Start of DOCUMENT SEGMENT

Scientific classification
- Kingdom: Plantae
- Clade: Tracheophytes
- Clade: Angiosperms
- Clade: Eudicots
- Order: Caryophyllales
- Family: Nepenthaceae
- Genus: Nepenthes
- Species: N. distillatoria
- Binomial name: Nepenthes distillatoria L. (1753)
- Synonyms: Synonyms Bandura zeylanica Burm. ex Brongn. (1824) nom.illeg. ; Nepenthes chapmanii N.P.Balakr. (1970) ; Nepenthes destillatoria Beck (1895); Danser (1928) sphalm.typogr. ; Nepenthes hirsuta var. glabrescens W.G.Sm. (1882) ; Nepenthes hirsuta var. glabrescens rubra auct. non Hort. ex Rafarin: Nichols. (1892) ; Nepenthes indica Poir. (1797) nom.illeg. ; Nepenthes rubra auct. non Hort.Van Houtte ex Rafarin: Nichols. (1886) ; Nepenthes smithii Beck (1895) nom.illeg. ; Nepenthes speciosa Hort. ex Beck (1895) nom.illeg. ; Nepenthes trichocarpa auct. non Miq.: Hort. ex Hort.Bednar in sched. (1993) ; Nepenthes zeylanica (Burm. ex Brongn.) Raf. (1836) ; Nepenthes zeylanica var. rubra (auct. non Hort. ex Rafarin: Nichols.) Veitch ex Wilson (1877) ; Nepenthes zeylanicus V.J.Chapm. (1947) ; Heterochresonyms Nepenthes distillatoria auct. non L.: Brion (1855) [=N. madagascariensis] ; Nepenthes distillatoria auct. non L.: Jack (1835) [=N. gracilis] ; Nepenthes distillatoria auct. non L.: Jeann. (1894) [=N. vieillardii] ; Nepenthes distillatoria auct. non L.: R.Grah. (1827) [=N. khasiana] ; Nepenthes distillatoria auct. non L.: Steud. (1841) [=N. mirabilis] ; Nepenthes distillatoria auct. non L.: Wall. (1828) [=N. distillatoria/N. gracilis] ; Pre-Linnaean names "Badura. Planta Zeylanica in foliorum extremo folliculum peniformem expansum habens." Herm. (1726) ; "Bandura. Planta Zeylanica, cujus foliorum extremus folliculus peniformis expendet." Herm. (1726) ; "Bandura cingalensium" Ray (1686) ; "Bandura Zeylanica" Burm. (1737) ; "Bandura zingalensium" Breyne (1680) ; "Miranda herba" Bartholinus (1677) ; "Nepenthes Zeylanicum flore minore" Breyne (1689) ; "Planta mirabilis destillatoria" H.N.Grimm (1683) ; "Utricaria vegetabilis Zeylanensium, Bandura Cingalibus dicta" Pluk. (1696) ;

= Nepenthes distillatoria =

- Genus: Nepenthes
- Species: distillatoria
- Authority: L. (1753)
- Conservation status: VU
- Synonyms: |

Species of pitcher plant from Sri Lanka

Nepenthes distillatoria (/nᵻˈpɛnθiːz dᵻˌstɪləˈtɔəriə/; Neo-Latin, from Latin: destillo "to distill", -oria, adjectival ending; "something from which a liquid is distilled", i.e., pitcher) is a tropical pitcher plant endemic to Sri Lanka. It was the second Nepenthes species to be described in print and the first to be formally named under the Linnaean system of taxonomy. It is therefore the type species of the genus.

End of DOCUMENT SEGMENT
Start of DATASET ENTRIES

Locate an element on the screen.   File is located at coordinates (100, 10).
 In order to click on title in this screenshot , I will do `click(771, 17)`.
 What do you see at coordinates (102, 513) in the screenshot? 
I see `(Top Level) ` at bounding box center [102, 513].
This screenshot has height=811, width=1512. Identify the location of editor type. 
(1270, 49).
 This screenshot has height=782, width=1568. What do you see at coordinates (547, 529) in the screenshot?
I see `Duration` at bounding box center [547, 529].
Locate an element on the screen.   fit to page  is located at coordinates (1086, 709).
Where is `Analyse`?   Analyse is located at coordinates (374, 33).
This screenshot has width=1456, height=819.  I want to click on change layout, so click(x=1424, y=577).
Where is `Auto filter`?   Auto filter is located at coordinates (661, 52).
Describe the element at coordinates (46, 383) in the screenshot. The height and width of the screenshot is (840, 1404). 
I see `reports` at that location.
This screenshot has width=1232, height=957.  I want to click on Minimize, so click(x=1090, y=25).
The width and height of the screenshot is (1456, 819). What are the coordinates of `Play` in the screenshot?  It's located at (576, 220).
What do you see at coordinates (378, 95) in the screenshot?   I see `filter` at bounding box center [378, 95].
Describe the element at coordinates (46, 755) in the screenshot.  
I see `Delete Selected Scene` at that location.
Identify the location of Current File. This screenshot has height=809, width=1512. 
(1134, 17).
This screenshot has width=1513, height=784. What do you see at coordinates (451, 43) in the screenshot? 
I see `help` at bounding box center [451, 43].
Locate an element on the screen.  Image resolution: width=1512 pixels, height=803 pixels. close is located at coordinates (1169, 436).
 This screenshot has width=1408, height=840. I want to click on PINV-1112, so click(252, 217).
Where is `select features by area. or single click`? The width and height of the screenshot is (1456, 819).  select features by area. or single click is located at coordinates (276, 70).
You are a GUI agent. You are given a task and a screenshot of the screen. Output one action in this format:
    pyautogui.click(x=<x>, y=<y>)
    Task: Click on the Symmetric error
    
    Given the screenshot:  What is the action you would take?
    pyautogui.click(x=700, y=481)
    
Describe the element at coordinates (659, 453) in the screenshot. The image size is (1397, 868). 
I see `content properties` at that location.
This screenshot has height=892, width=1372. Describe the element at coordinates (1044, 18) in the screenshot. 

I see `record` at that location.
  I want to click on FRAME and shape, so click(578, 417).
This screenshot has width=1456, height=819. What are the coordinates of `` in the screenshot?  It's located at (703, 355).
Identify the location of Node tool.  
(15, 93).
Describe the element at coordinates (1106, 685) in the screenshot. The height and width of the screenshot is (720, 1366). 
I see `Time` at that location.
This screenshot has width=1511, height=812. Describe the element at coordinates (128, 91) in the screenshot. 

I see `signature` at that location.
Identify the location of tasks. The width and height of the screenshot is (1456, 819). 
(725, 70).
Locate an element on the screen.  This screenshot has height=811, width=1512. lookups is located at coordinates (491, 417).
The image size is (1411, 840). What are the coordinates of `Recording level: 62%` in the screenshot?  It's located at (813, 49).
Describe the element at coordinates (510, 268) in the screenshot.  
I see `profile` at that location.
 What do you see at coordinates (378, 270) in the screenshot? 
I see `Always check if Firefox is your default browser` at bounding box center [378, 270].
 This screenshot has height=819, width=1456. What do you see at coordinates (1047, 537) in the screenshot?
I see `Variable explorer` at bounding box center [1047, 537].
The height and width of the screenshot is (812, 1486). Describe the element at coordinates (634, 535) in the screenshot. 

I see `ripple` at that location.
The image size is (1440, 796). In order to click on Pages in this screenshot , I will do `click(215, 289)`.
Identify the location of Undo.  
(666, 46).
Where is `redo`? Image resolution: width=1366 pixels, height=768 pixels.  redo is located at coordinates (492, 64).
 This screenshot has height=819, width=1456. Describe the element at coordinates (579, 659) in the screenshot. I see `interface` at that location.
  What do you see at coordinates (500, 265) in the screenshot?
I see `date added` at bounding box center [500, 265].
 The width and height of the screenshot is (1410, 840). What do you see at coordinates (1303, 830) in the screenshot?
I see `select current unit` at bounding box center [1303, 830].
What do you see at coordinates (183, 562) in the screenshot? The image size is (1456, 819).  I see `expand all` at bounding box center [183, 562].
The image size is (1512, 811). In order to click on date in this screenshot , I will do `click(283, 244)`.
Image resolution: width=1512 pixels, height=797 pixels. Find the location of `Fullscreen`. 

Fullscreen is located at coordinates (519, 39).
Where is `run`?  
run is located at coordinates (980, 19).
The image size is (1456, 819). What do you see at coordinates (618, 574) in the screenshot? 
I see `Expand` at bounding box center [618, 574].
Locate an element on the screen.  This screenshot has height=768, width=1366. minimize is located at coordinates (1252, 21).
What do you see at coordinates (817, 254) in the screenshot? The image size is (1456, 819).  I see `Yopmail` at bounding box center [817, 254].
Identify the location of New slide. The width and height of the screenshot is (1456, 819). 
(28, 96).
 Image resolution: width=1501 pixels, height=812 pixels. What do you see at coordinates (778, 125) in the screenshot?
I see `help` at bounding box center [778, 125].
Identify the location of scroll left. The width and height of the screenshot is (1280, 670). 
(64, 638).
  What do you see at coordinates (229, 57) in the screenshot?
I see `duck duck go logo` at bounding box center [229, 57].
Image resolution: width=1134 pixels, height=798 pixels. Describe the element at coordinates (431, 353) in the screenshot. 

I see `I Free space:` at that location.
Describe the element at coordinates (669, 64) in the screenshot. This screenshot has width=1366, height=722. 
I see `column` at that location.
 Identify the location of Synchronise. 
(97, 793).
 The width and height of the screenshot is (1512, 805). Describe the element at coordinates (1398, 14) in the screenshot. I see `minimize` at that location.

End of DATASET ENTRIES

■ WORK TASK
Answer these from the Nepenthes distillatoria text:
1. Which family does the scientific classification assign the species to?
2. What conservation status is listed?
3. In which country is the plant endemic?

■ WRITTEN SOLUTION
1. Nepenthaceae
2. VU
3. Sri Lanka